Attaques SYN flood par une Distributed Denial of Service (DDoS)

Dans cette variante d’attaque SYN flood « distribuée », l’attaque est réalisée par de nombreux ordinateurs en même temps. Habituellement, il s’agit d’un réseau de machines détournées qu’on appelle botnet. Les ordinateurs zombies du botnet sont sous le contrôle du hacker et envoient des paquets SYN à la cible à la demande du hacker.

Attaques SYN flood par réflexion

Habituellement, un serveur répond à un paquet SYN individuel avec plusieurs paquets SYN/ACK. Un hacker peut exploiter ce processus pour déclencher une attaque SYN flood par réflexion. Pour ce faire, le hacker usurpe l’adresse IP de la victime et lance un SYN Flood DDoS contre un ou plusieurs serveurs tiers. Chacun des serveurs répond à chaque paquet SYN entrant avec plusieurs paquets SYN/ACK envoyés à la victime. Le trafic réseau est ainsi décuplé. La machine de la victime est bombardée par un flot de paquets SYN/ACK et s’écroule sous la charge.

Mesure de protection contre les attaques SYN flood

Le principe général du SYN flood est connu depuis env. 1994. Par conséquent, il existe aujourd’hui toute une série de mesures de protection efficaces. Certaines d’entre elles ont toutefois des effets secondaires négatifs ou fonctionnent uniquement dans certaines conditions. De manière générale, distinguer les paquets SYN malveillants des paquets légitimes n’est pas évident. La plupart des mesures de protection connues sont utilisées sur le serveur, mais il existe également des solutions basées sur le cloud.

Extension du blacklog SYN

Le backlog SYN déjà évoqué fait partie du système d’exploitation. D’un point de vue conceptuel, vous pouvez vous représenter le backlog SYN comme un tableau. Chaque ligne contient les informations concernant l’établissement d’une connexion TCP individuelle. Le système d’exploitation gère les connexions dans un premier temps.
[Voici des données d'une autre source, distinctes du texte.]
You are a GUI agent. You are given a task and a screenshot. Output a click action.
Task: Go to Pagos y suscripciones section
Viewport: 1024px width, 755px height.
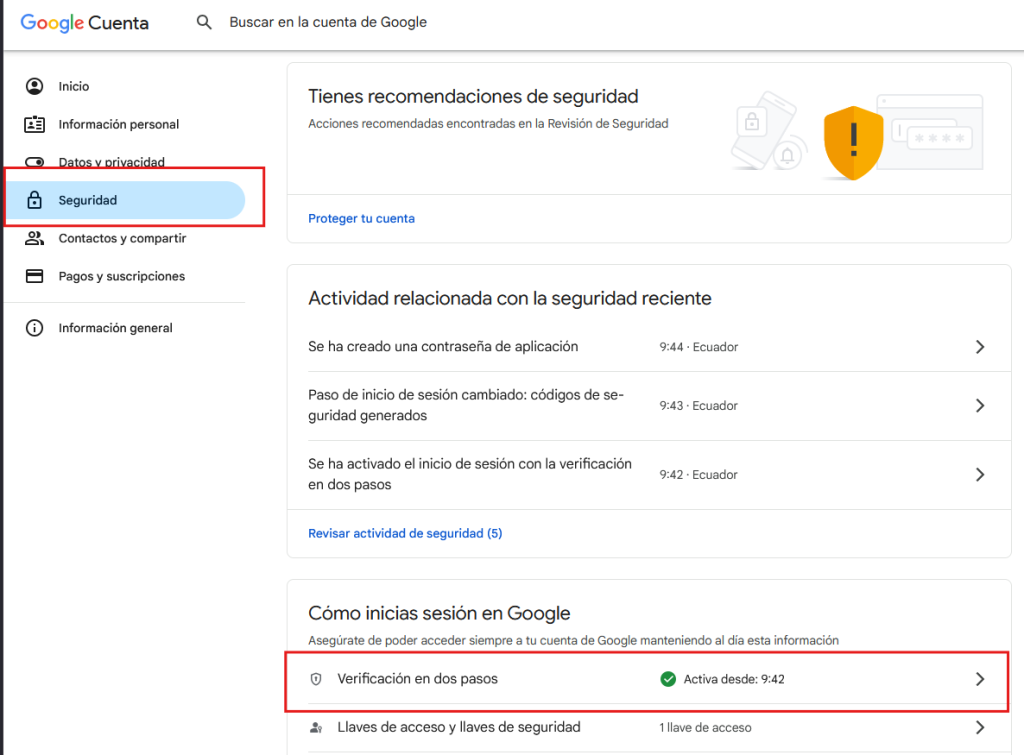point(121,276)
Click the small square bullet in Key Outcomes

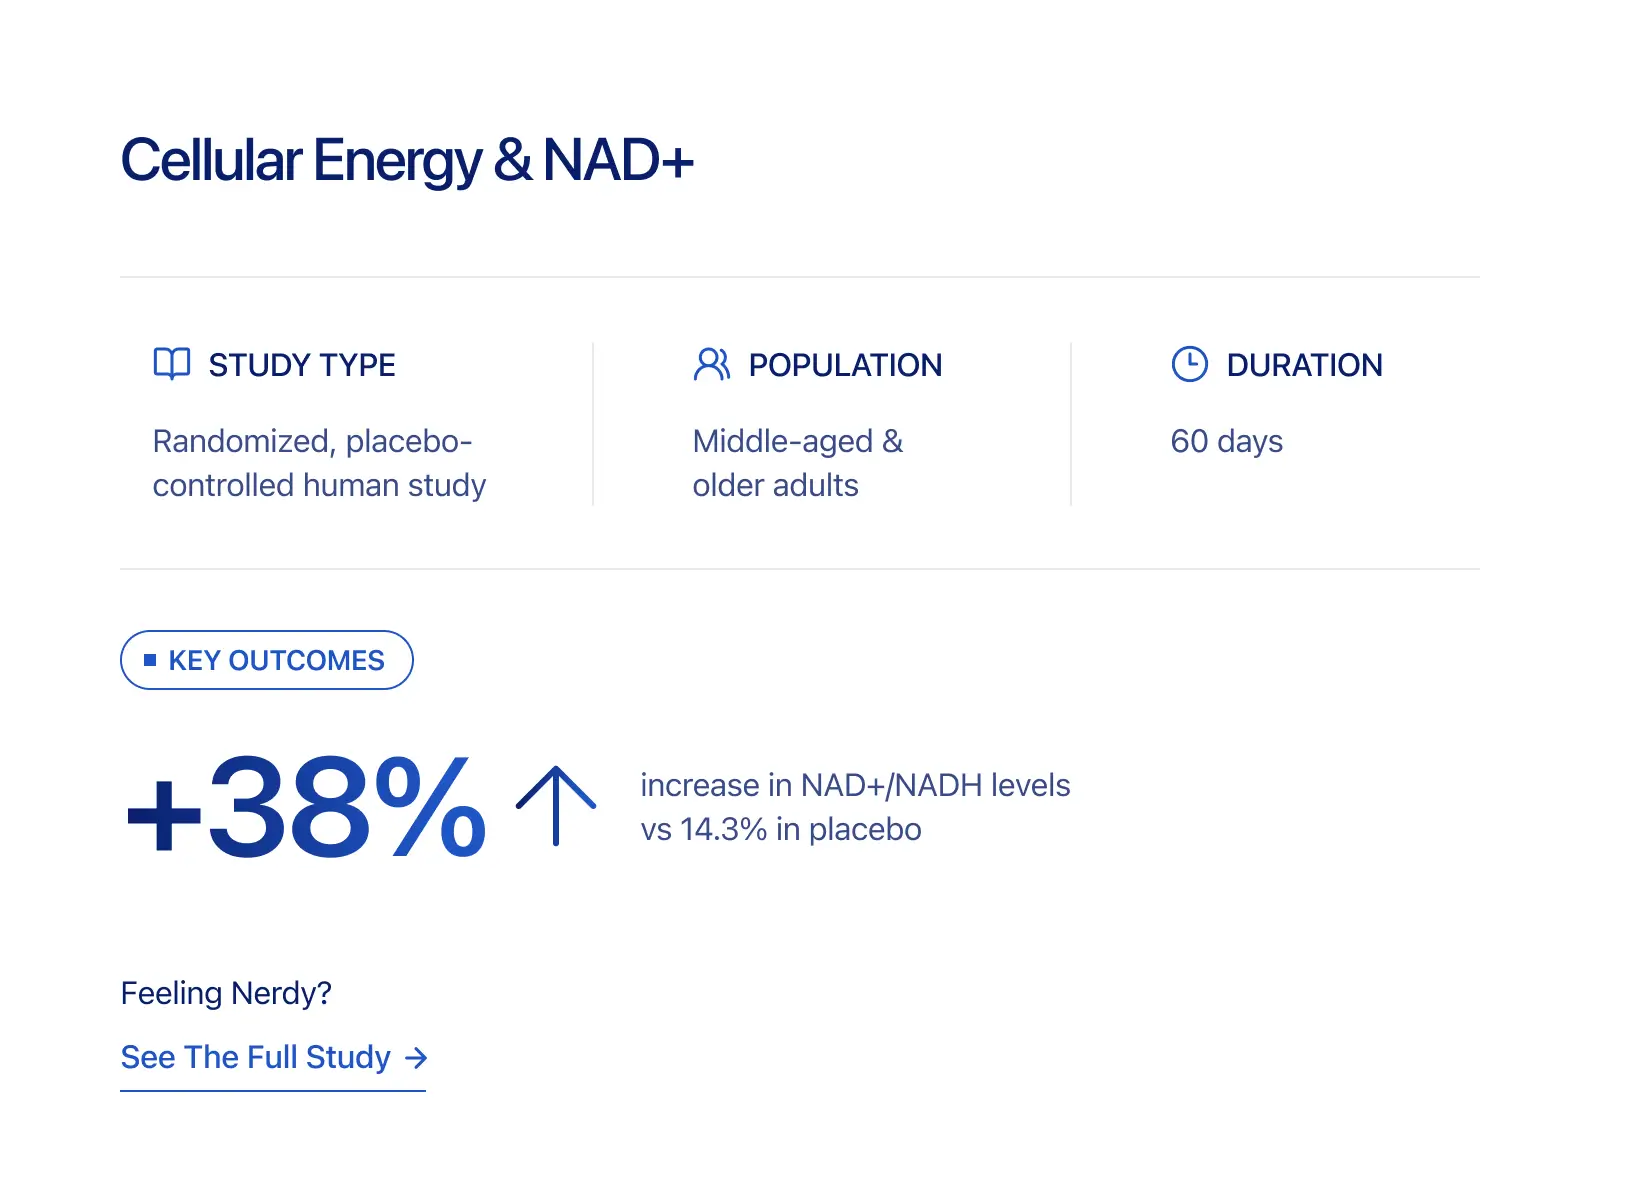150,660
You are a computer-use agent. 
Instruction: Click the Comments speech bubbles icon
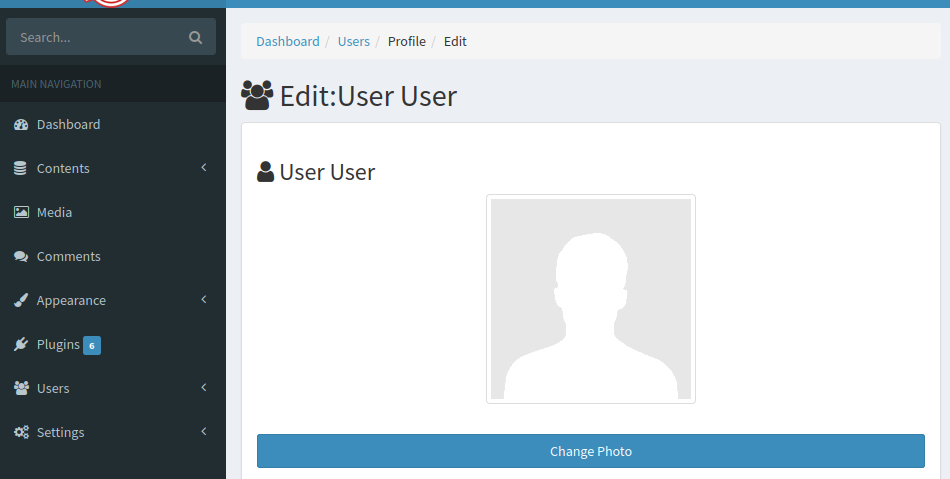pyautogui.click(x=21, y=257)
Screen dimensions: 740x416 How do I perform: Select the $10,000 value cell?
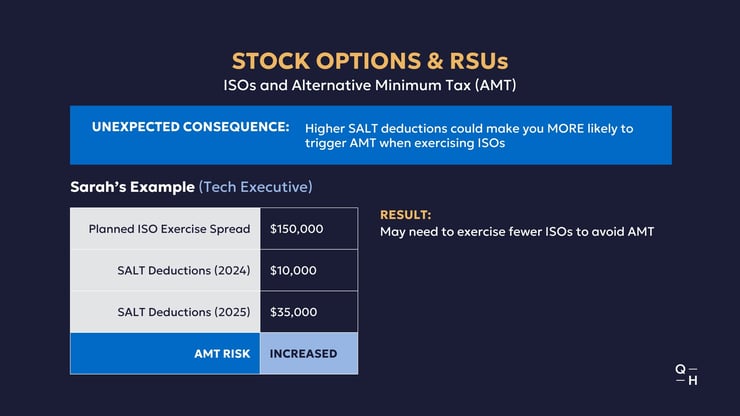point(309,271)
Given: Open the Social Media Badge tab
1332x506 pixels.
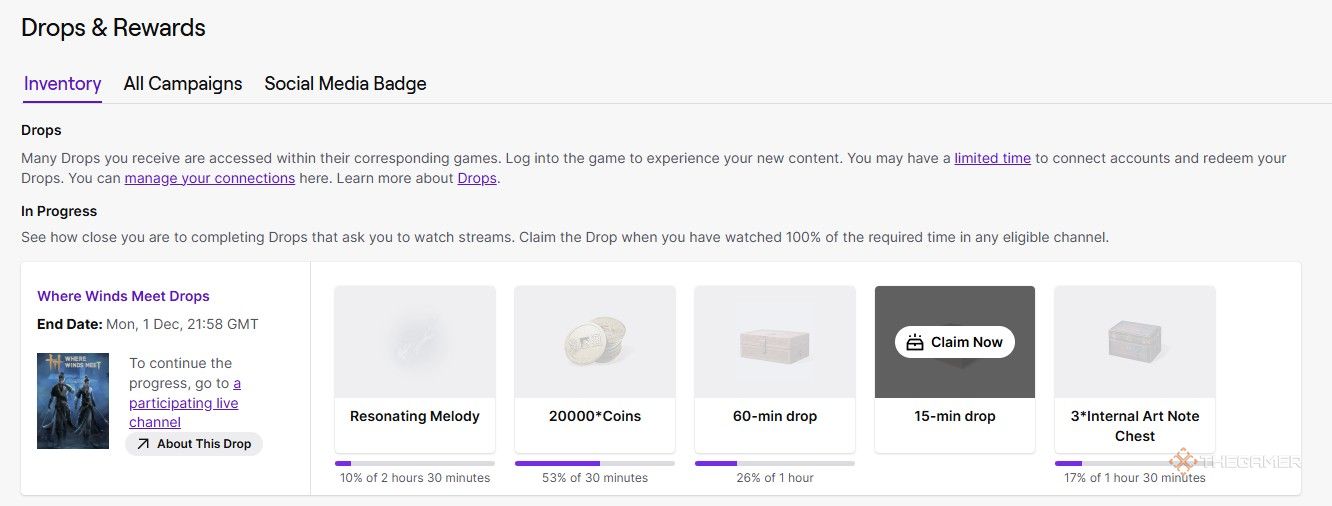Looking at the screenshot, I should tap(345, 84).
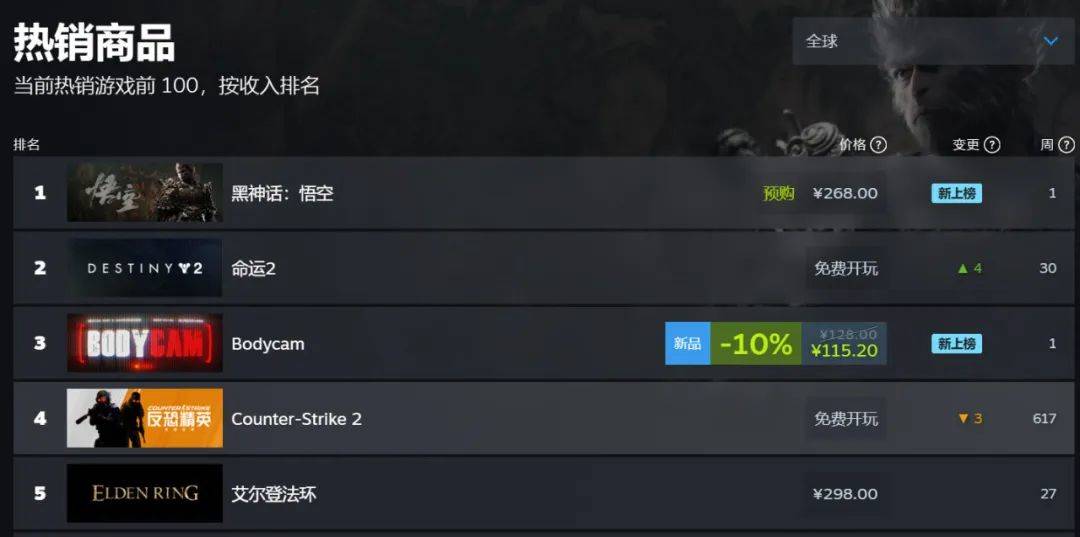Screen dimensions: 1080x537
Task: Click the help icon next to 周
Action: click(1066, 145)
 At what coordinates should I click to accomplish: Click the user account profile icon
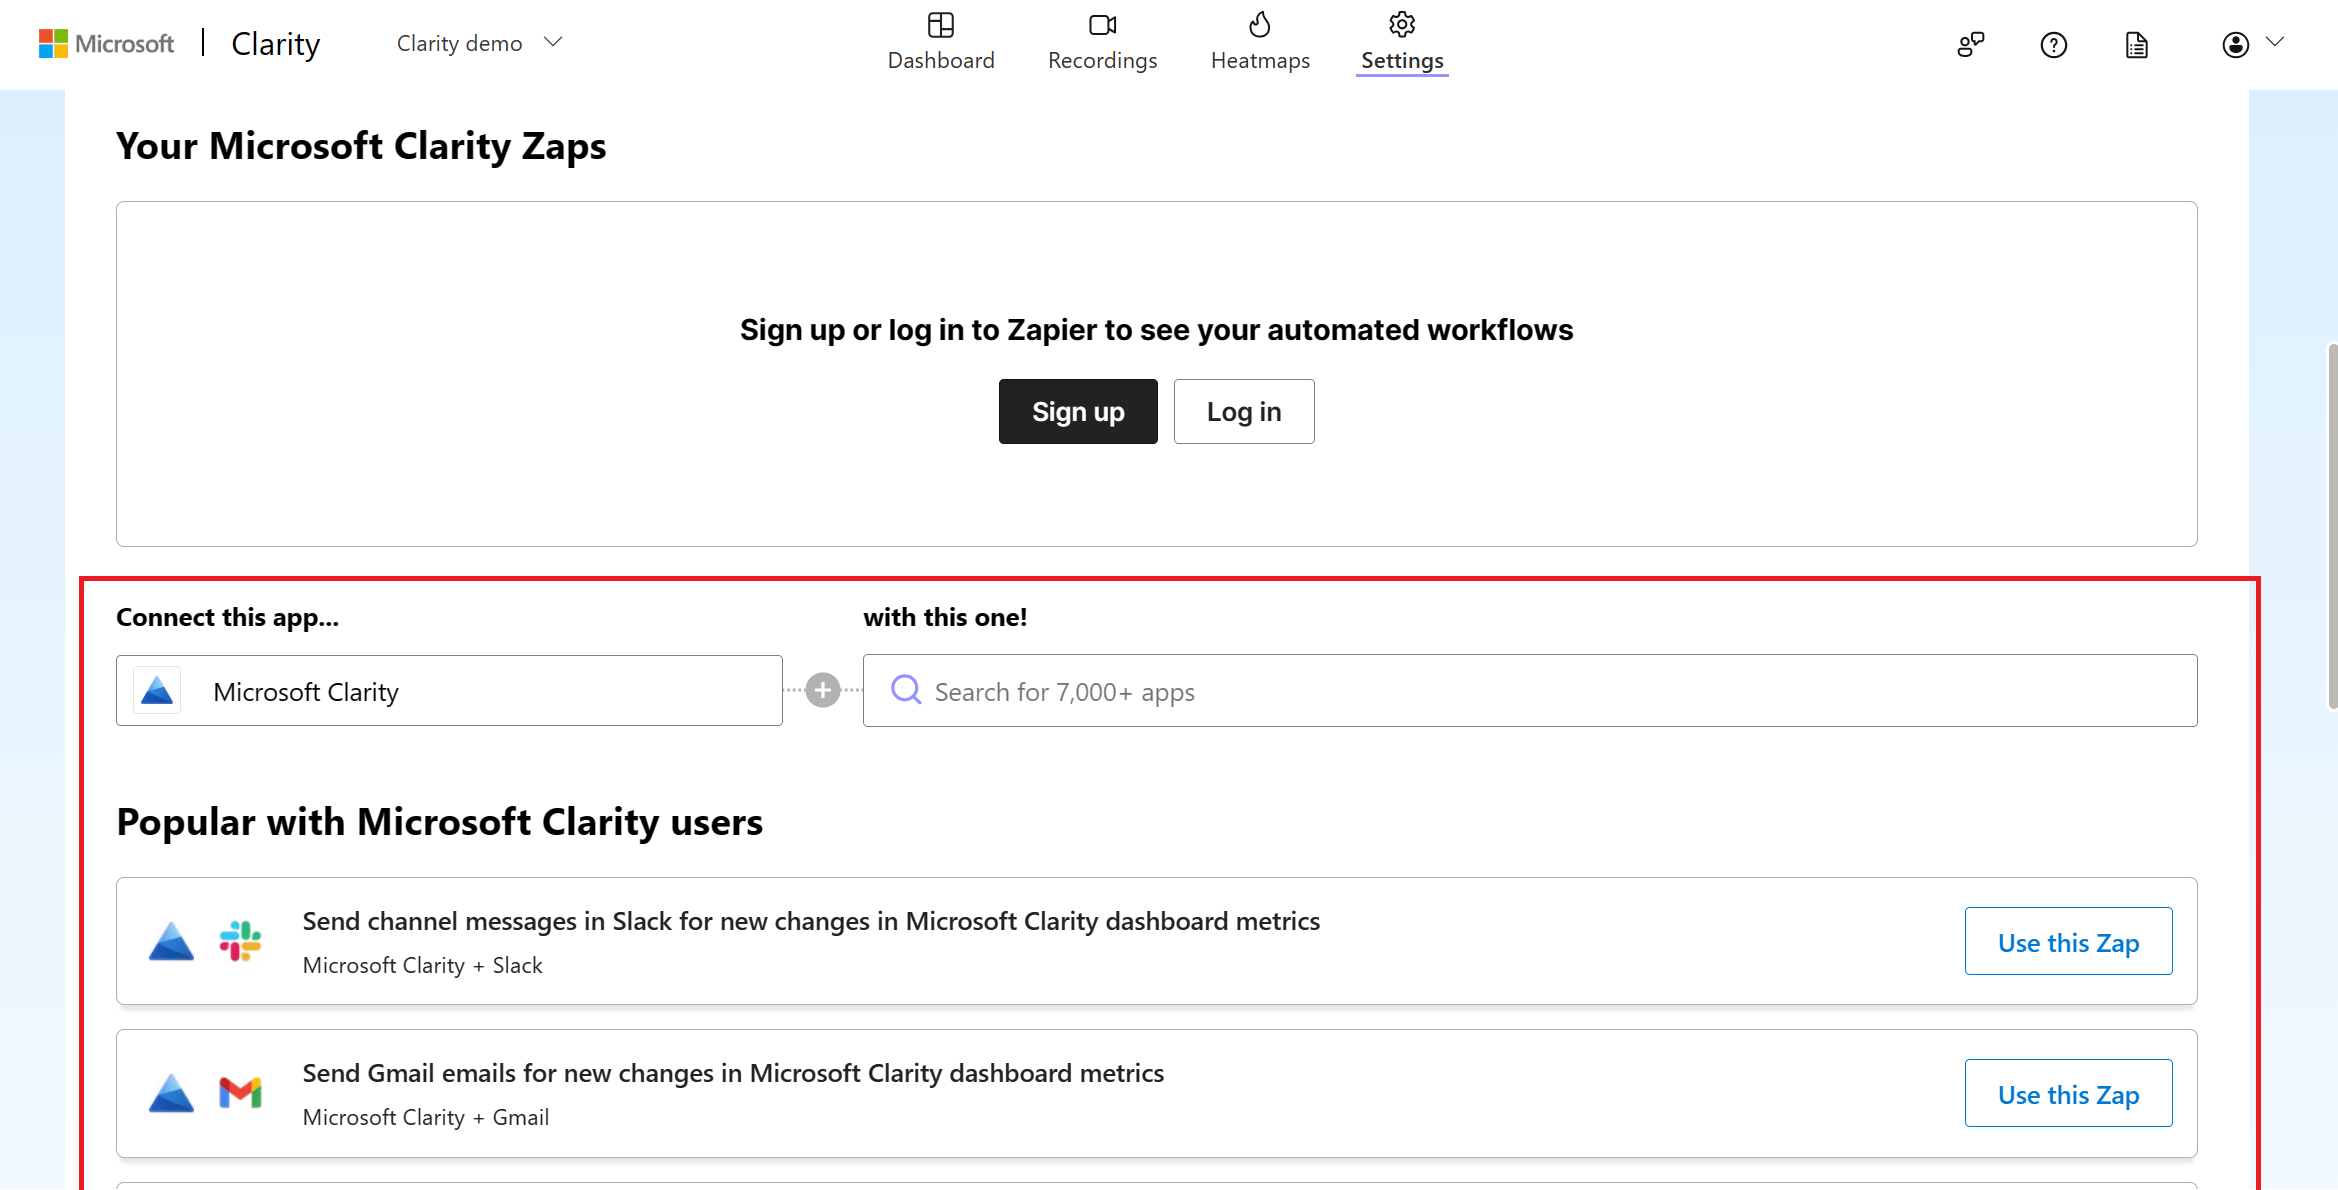pyautogui.click(x=2235, y=42)
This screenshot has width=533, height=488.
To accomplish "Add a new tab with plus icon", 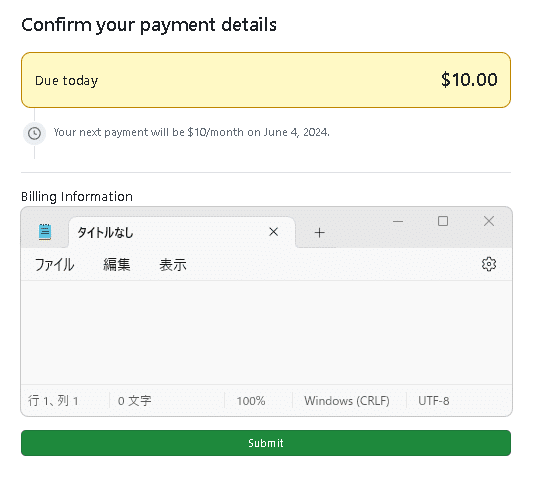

Lorsqu’une connexion est établie après avoir passé le handshaking en trois temps, elle est alors transmise à l’application écoutant sur le port et retirée du backlog SYN.

L’une des méthodes les plus simples pour protéger un système contre les attaques SYN flood consiste à étendre le backlog SYN. Chaque entrée du backlog SYN nécessite une certaine quantité de mémoire vive ce qui limite le nombre d’entrées. Par défaut, cette limite est de quelques centaines d’entrées sous Linux mais cette valeur peut facilement être augmentée. En principe, le backlog SYN peut contenir des milliers d’entrées permettant ainsi d’absorber les attaques SYN flood les plus petites.

Recyclage de la connexion TCP semi-ouverte la plus ancienne

Une approche similaire consiste à supprimer la connexion semi-ouverte la plus ancienne dans le backlog SYN lorsque celui-ci est plein. Cette suppression laissera de la place pour une nouvelle connexion semi-ouverte. Associée avec un backlog SYN suffisamment étendu, cette approche peut permettre de maintenir un système accessible pendant une attaque SYN flood. Cette méthode se révèle toutefois inefficace dans le cas d’un volume d’attaque élevé.

Cache et cookies SYN

L’idée du cache SYN est simple : au lieu d’enregistrer un Transmission Control Block (TCB) complet dans le backlog SYN pour chaque connexion semi-ouverte, seul un TCB minimal est conservé. Cette technologie utilise un hachage cryptographique pour empêcher que le hacker puisse deviner des informations critiques de la connexion. Le cache SYN s’est révélé une technologie efficace. Les données de connexion peuvent uniquement être perdues dans de rares cas particuliers.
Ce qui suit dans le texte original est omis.